Many have observed that many progressive activists have responded coolly to Obama, because he has seemed too accommodating and conciliatory towards Republicans (he said something marginally positive about Reagan!), but this is the same Obama who has received the endorsement of MoveOn.org and who will be receiving the vote, if not exactly the enthusiastic support, of Kos himself.  This is a recognition, however belated, that the goals of the netroots and Obama’s goals are mostly the same.  In fact, this opposition between “the politics of hope” and “politics of Kos” is one more illusion that works to obscure Obama’s progressivism and adds to the myth that he is some great uniter of opposites.  In terms of policy, Obama has embraced a large part of Edwards’ agenda and weaves the same anti-corporate and anti-lobbyist themes into his speeches in between references to bringing America together.  So, as a matter of substance, the “politics of Kos,” or more accurately the netroots-backed progressivism championed by Edwards, has become the agenda that Obama will attempt to sell by way of his “hope and unity” rhetoric.  In other words, Obama has accepted the diagnosis that Edwards has made, and he basically agrees with Edwards’ prescription (with a few changes of detail here or there), but he wants to sugar-coat the prescribed “medicine” to make it go down easier with a lot of talk about cooperation. 

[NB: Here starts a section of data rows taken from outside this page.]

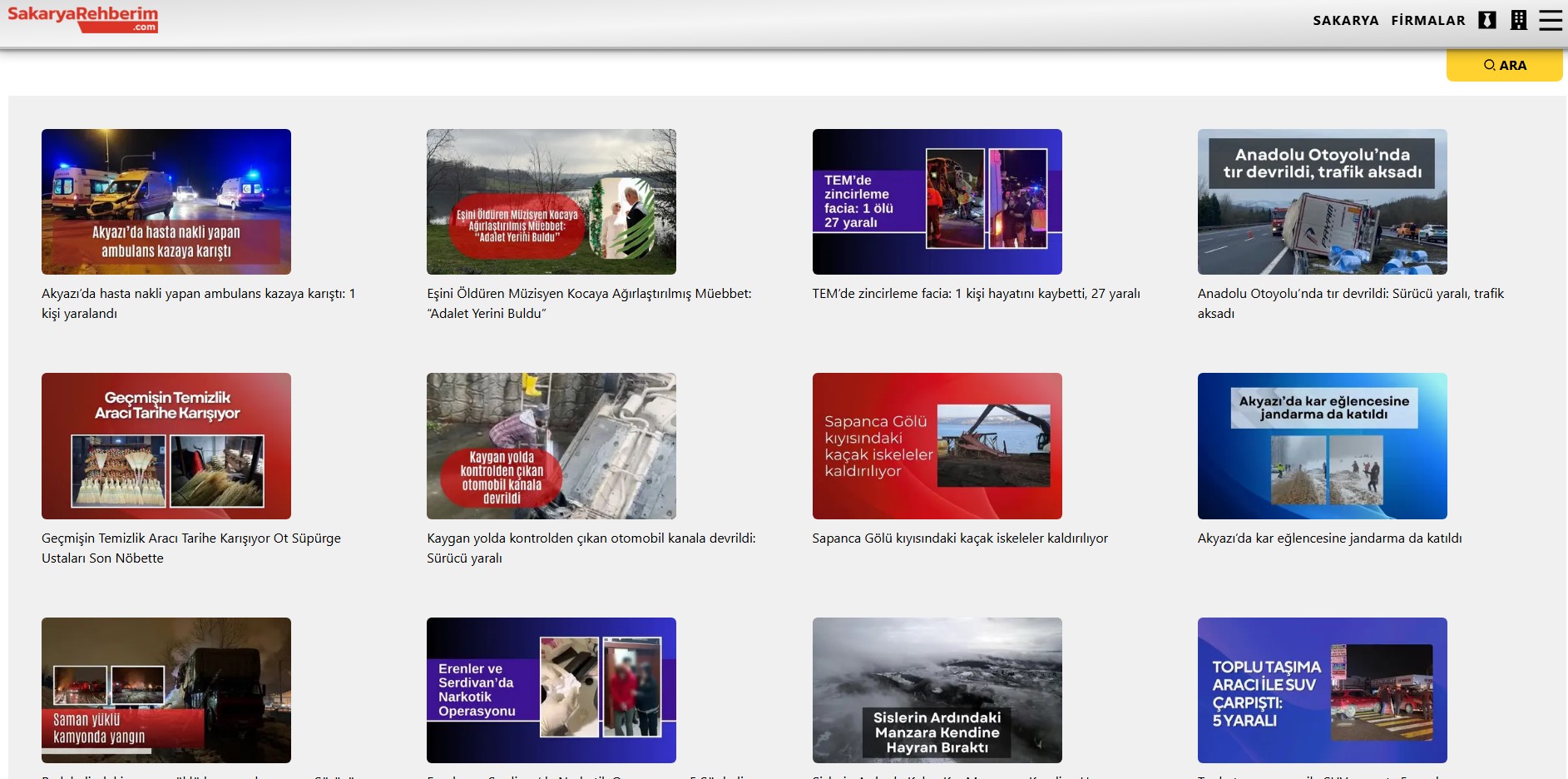Open the Saman yüklü kamyonda yangın thumbnail
The width and height of the screenshot is (1568, 779).
point(166,690)
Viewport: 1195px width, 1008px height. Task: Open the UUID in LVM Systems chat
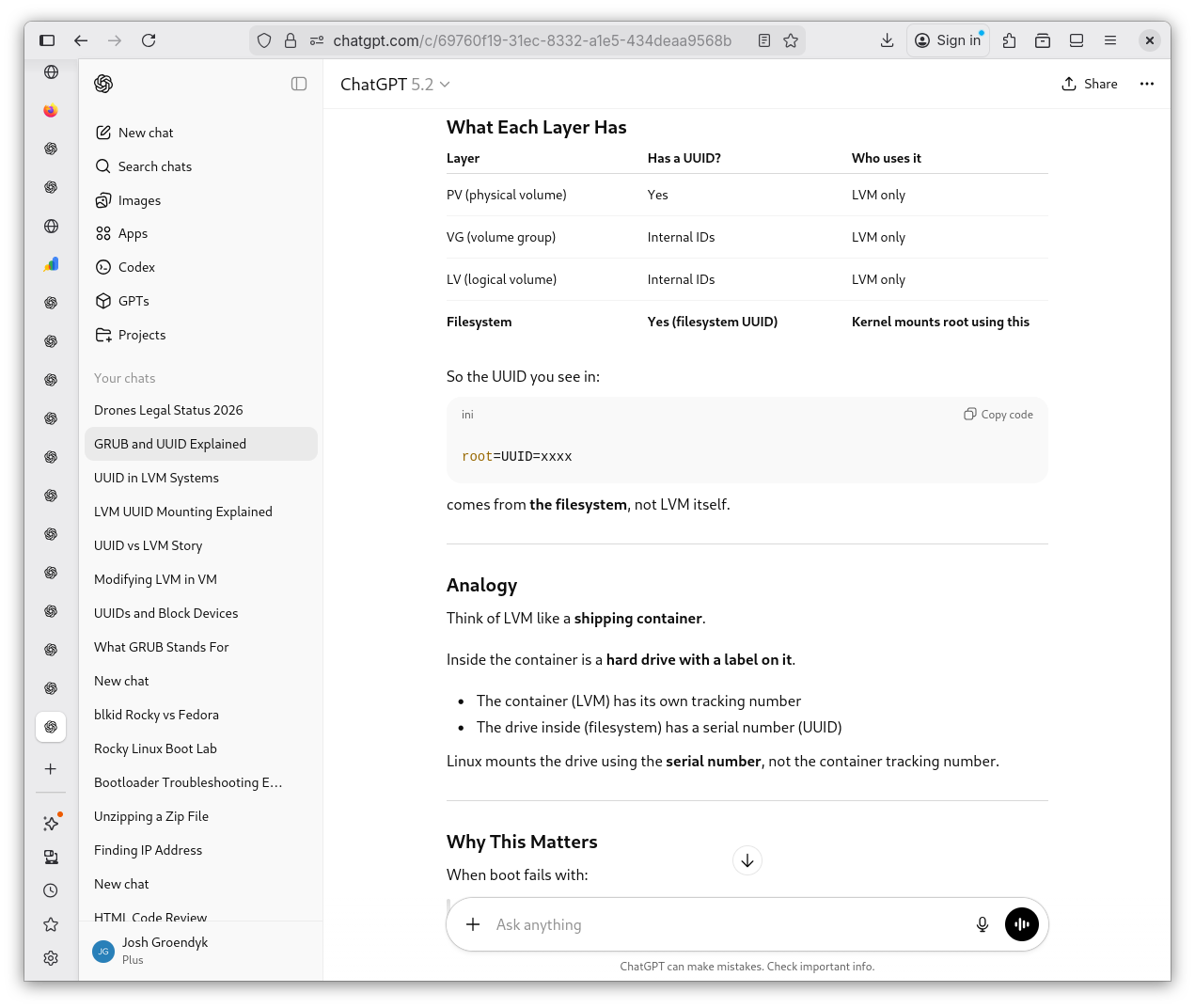(156, 478)
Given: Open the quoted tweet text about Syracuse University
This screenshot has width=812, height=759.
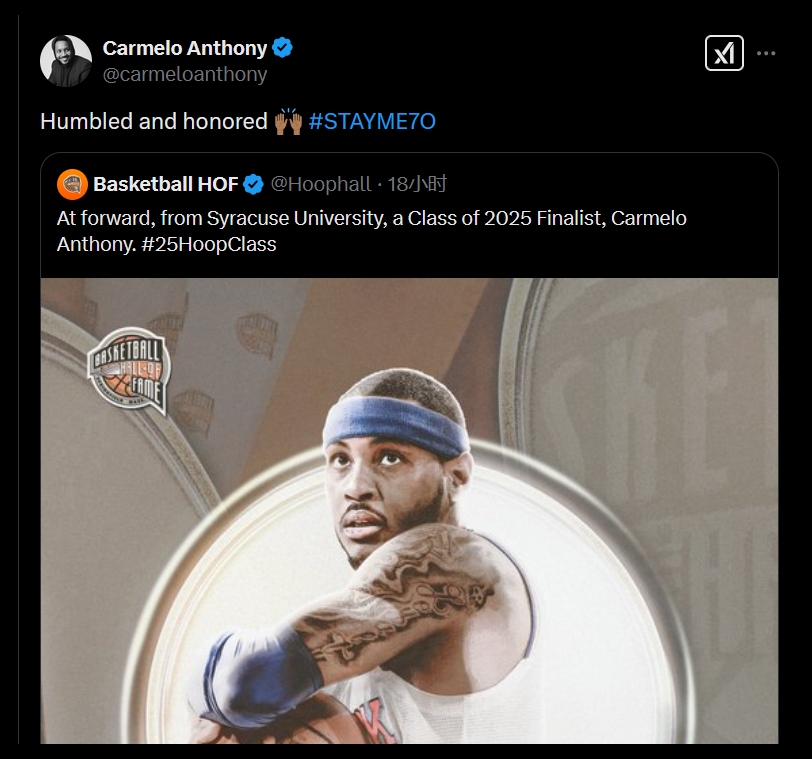Looking at the screenshot, I should [371, 231].
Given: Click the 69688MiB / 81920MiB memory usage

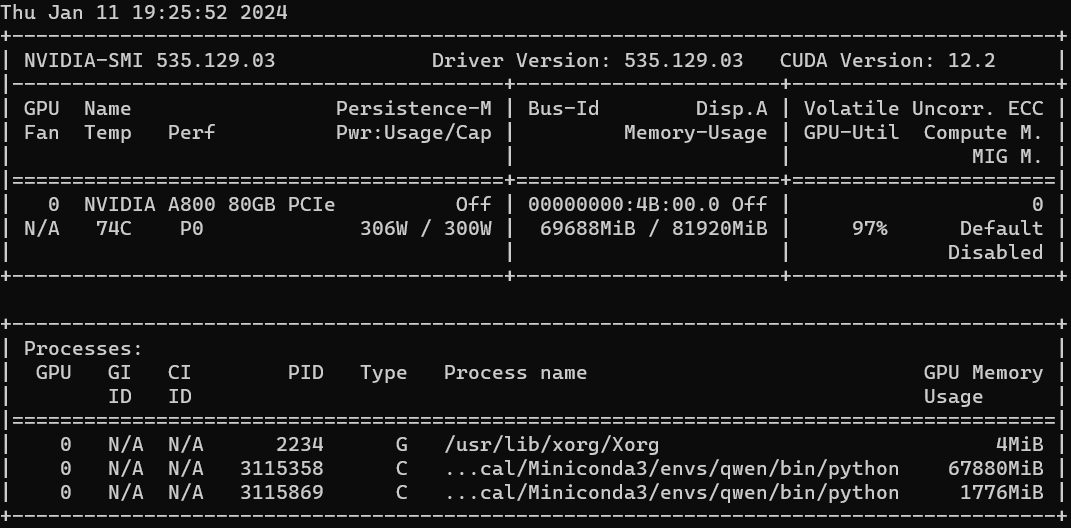Looking at the screenshot, I should coord(647,228).
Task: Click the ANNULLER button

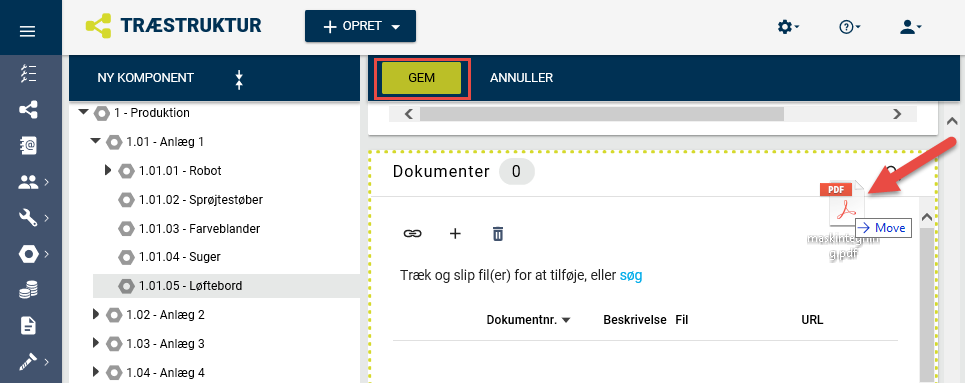Action: 521,78
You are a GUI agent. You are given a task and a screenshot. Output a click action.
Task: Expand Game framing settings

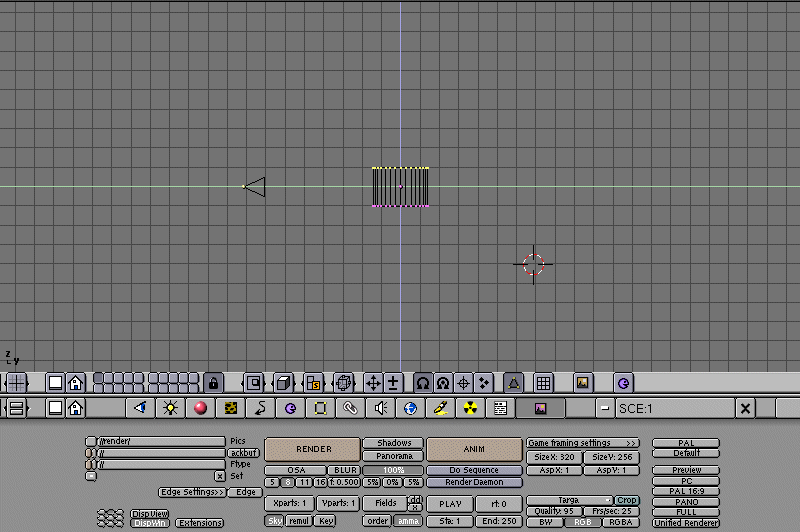point(583,443)
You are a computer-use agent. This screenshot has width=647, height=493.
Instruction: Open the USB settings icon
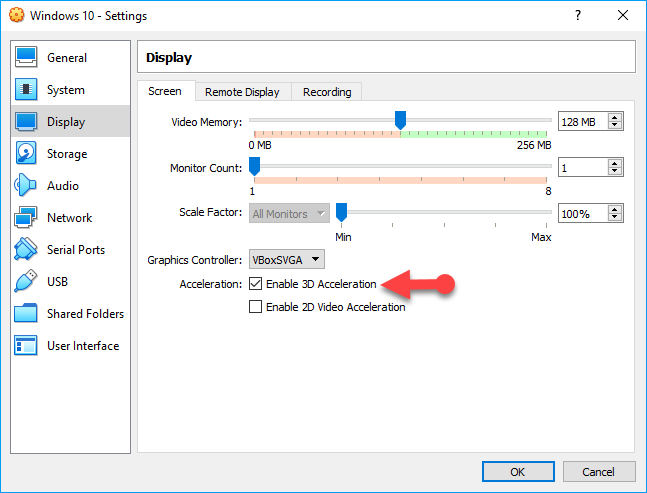[26, 282]
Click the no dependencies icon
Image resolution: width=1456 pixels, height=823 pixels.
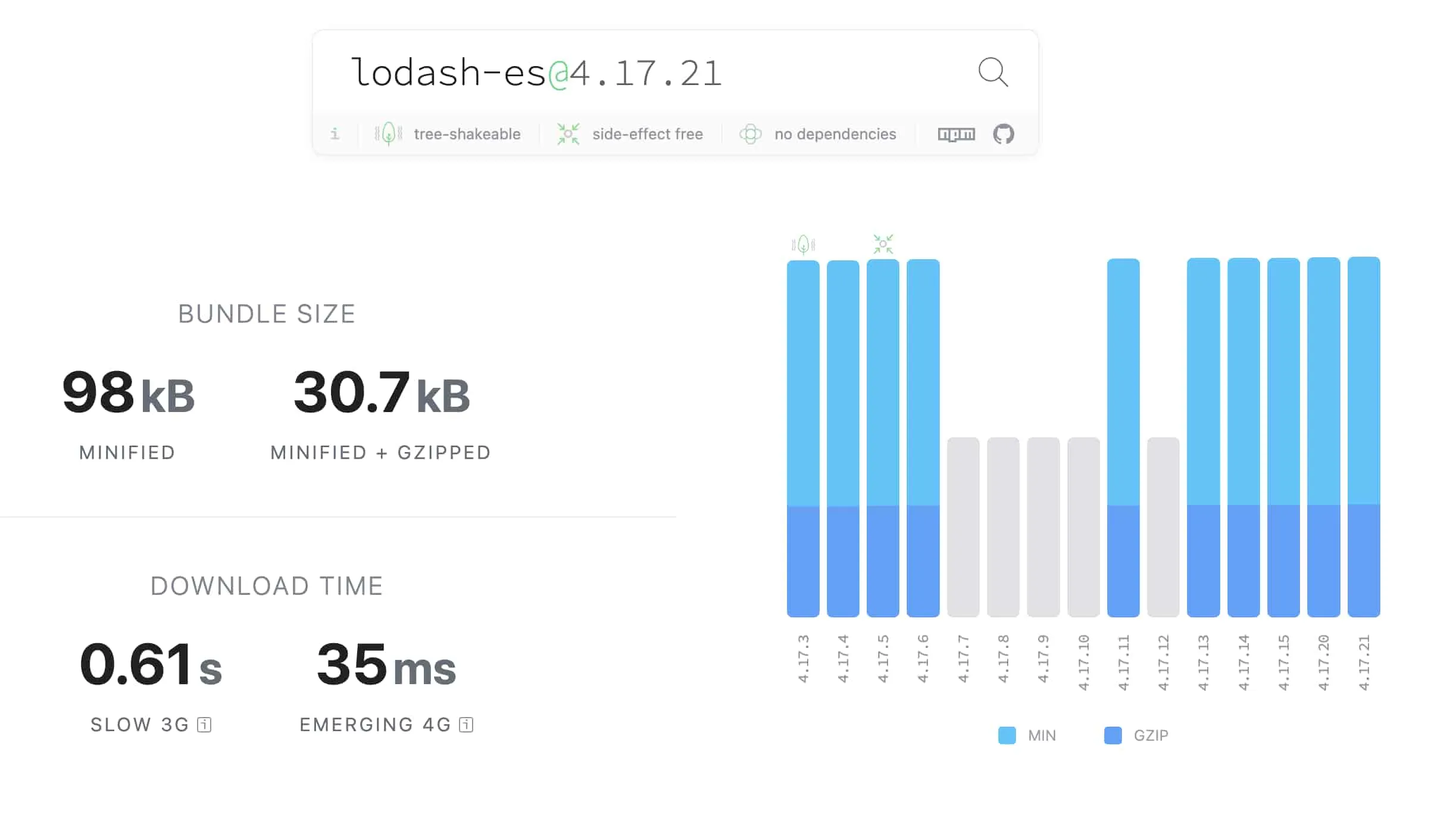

It is a very bizarre kind of analysis that sees the current two-person Democratic field, which has become almost completely dominated by the policy agenda of the netroots’ candidate, as proof that the politics of the netroots has somehow failed to catch on.  On domestic and foreign policy, Edwards carried the netroots’ flag and dragged the entire field to the left.  If his own campaign did not succeed, you can attribute that as much to his own radical makeover from Southern Democratic centrist to populist firebrand in a matter of a few years.  Unlike Romney, who underwent the same metamorphosis in a different direction, Edwards defined his party’s policy agenda for this cycle.  The Democratic shift to the left in the last four years has been pretty dramatic, and it owes a good deal to the netroots, and this shift is reflected in the near-unanimity of the remaining candidates on policy (such that they have to quibble over the relative universality of their health care plans).  In fact, the “politics of hope,” so called, did not exist until last year, and it has gotten as far as it has because of the groundwork laid by the netroots and other progressive activists in the last decade.  Meanwhile, if progressives are becoming less angry, it is because they are slowly winning within their own party and in many parts of the country.